## LISTA DE TAREFAS
1: Transcreva do trecho sobre Nick Cave tudo o que vai de "Logo em seguida, os" até "um momento único.".
2: Liste todos os instrumentos musicais mencionados no trecho sobre Nick Cave.

## TRECHO
Tudo começa com o grande clássico de Nick Cave, “The Mercy Seat”, um épico grandioso, pesado, amargo e sufocante, mas ainda assim (ou, melhor dizendo, graças a isso) maravilhoso. Acordes agudos de piano soam como marteladas no ouvido, enquanto Cave interpreta os versos da canção, um poema em primeira pessoa narrado por um condenado à morte em seus últimos momentos. Cadências de violinos irrompem no ar, enquanto a bateria é tocada freneticamente por um Thomas Wydler fora de si, soando como rajadas de metralhadora que preenchem qualquer espaço deixado pelos instrumentos. A cada segundo que passa, o clima fica mais tenso e pesado, a letra fica mais violenta, até chegar um ponto em que Cave passa a entoar o refrão seguidas vezes. O clássico mesmo começa aqui, tudo o que foi ouvido antes era apenas uma introdução para o grande momento da música. E a cada vez que Cave repete o verso, a música parece chegar ao clímax, tudo parece caminhar para a resolução, mas a tensão continua, a sensação de claustrofobia simplesmente não acaba. Lá pelos 7 minutos, Nick Cave decide acabar com a agonia do ouvinte, e o que resta é uma espécie de alívio misturado com uma sensação de “quero mais”, além dos violinos se apagando no ar. Uma das músicas mais geniais de todos os tempos, e nada menos.

Logo em seguida, os Bad Seeds emendam outra de suas mais brilhantes canções: “Up Jumped The Devil”, um blues sacana, com um ritmo quebrado ditado pelo piano maravilhosamente tocado pelo chefão, além de uma linha de baixo simplesmente perfeita, tocada por Mick Harvey, o único Bad Seed no line-up atual da banda que se mantém desde a primeira formação. O refrão, cantado em coro pela banda toda, é um momento único.

## LINHAS FORNECIDAS

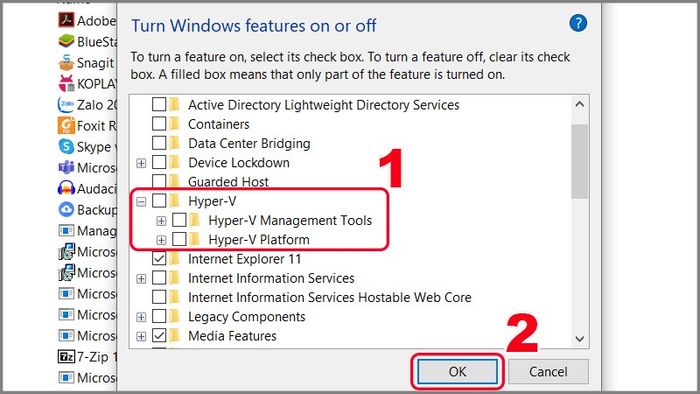700x394 pixels.
Task: Tick the Hyper-V Platform checkbox
Action: coord(179,239)
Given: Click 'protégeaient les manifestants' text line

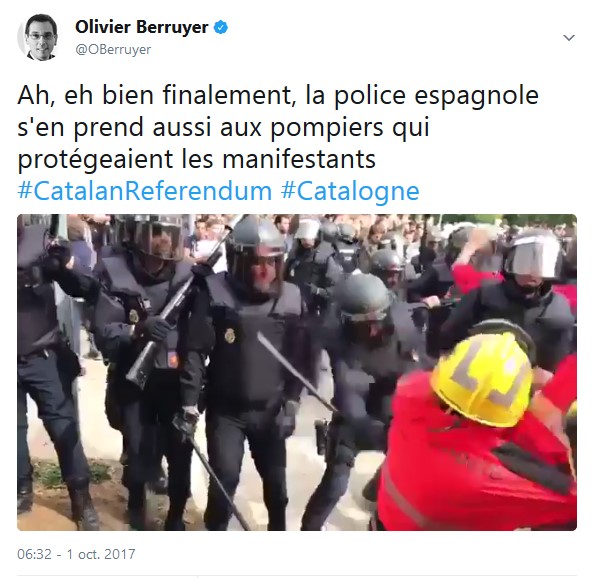Looking at the screenshot, I should pyautogui.click(x=197, y=159).
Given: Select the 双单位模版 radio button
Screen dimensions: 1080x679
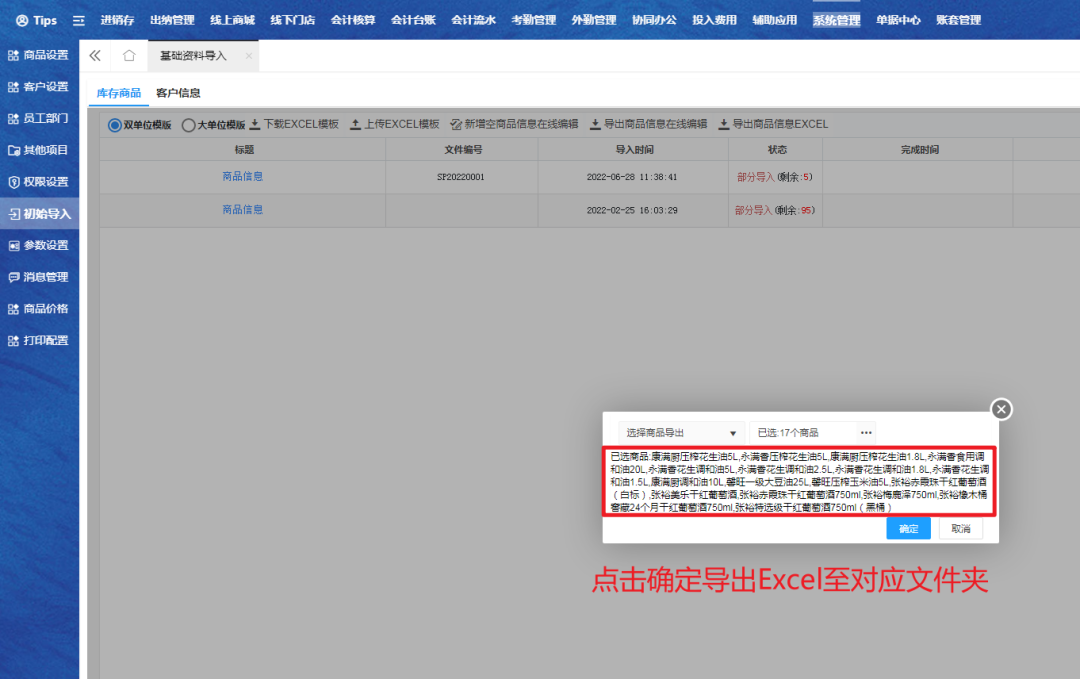Looking at the screenshot, I should [x=115, y=126].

## SOLUÇÕES
1:
Logo em seguida, os Bad Seeds emendam outra de suas mais brilhantes canções: “Up Jumped The Devil”, um blues sacana, com um ritmo quebrado ditado pelo piano maravilhosamente tocado pelo chefão, além de uma linha de baixo simplesmente perfeita, tocada por Mick Harvey, o único Bad Seed no line-up atual da banda que se mantém desde a primeira formação. O refrão, cantado em coro pela banda toda, é um momento único.

2: Piano, violinos, bateria e baixo.